Awesome

How many degrees of freedom do we need to train deep networks?

This repository contains source code for the ICLR 2022 paper How many degrees of freedom do we need to train deep networks: a loss landscape perspective by Brett W. Larsen, Sanislav Fort, Nic Becker, and Surya Ganguli (arXiv version).

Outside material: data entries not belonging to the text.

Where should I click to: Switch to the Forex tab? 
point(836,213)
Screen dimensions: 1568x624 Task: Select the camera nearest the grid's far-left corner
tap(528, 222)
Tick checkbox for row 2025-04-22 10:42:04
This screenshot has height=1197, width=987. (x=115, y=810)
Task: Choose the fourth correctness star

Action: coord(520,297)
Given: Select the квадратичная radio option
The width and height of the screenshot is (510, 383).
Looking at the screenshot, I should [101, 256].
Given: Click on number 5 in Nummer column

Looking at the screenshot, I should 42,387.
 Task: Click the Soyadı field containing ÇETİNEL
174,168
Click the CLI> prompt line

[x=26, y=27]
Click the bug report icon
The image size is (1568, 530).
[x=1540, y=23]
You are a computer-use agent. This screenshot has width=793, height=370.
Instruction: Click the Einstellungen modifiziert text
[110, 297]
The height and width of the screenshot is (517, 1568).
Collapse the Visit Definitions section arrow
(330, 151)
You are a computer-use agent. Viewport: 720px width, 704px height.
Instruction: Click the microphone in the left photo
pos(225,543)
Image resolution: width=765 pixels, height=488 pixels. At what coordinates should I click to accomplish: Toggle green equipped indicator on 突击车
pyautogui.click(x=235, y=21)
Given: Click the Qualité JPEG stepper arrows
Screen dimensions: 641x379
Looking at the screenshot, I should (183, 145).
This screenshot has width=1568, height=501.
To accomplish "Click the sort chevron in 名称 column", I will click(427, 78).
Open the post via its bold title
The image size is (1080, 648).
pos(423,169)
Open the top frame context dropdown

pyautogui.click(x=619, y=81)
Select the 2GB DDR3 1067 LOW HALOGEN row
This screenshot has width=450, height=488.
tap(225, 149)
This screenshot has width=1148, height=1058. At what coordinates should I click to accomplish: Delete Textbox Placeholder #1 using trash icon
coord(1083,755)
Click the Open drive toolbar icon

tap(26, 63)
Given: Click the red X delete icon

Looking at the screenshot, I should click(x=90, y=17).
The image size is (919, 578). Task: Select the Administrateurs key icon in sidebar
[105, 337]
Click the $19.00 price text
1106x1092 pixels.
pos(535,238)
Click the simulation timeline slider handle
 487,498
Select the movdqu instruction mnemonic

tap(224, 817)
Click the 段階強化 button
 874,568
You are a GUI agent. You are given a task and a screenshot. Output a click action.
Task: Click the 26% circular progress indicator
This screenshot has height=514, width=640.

This code was developed and tested using JAX v0.1.74, JAXlib v0.1.52, and Flax v0.2.0. The authors intend to update the repository in the future with additional versions of the script that work with the flax.linen module.

Top-Level Scripts

burn_in_subspace.py: Script for random affine subspace and burn-in affine subspace experiments. To use random affine subspaces, set the parameter init_iters to 0.
lottery_subspace.py: Script for lottery subspace experiments
lottery_ticket.py: Script for lottery ticket experiments

Sub-Functions

architectures.py: Model files
data_utils.py: Functions for saving out data
generate_data.py: Functions to setup datasets for training
logging_tools.py: Setup for logger; generates automatic experiment name with timestamp
training_utils.py: Functions related to projecting to and training in a subspace

Citation

@inproceedings{LaFoBeGa22,
	title={How many degrees of freedom do we need to train deep networks: a loss landscape perspective},
	author={Brett W. Larsen and Stanislav Fort and Nic Becker and Surya Ganguli},
	booktitle={International Conference on Learning Representations},
	year={2022},
	url={https://openreview.net/forum?id=ChMLTGRjFcU}
}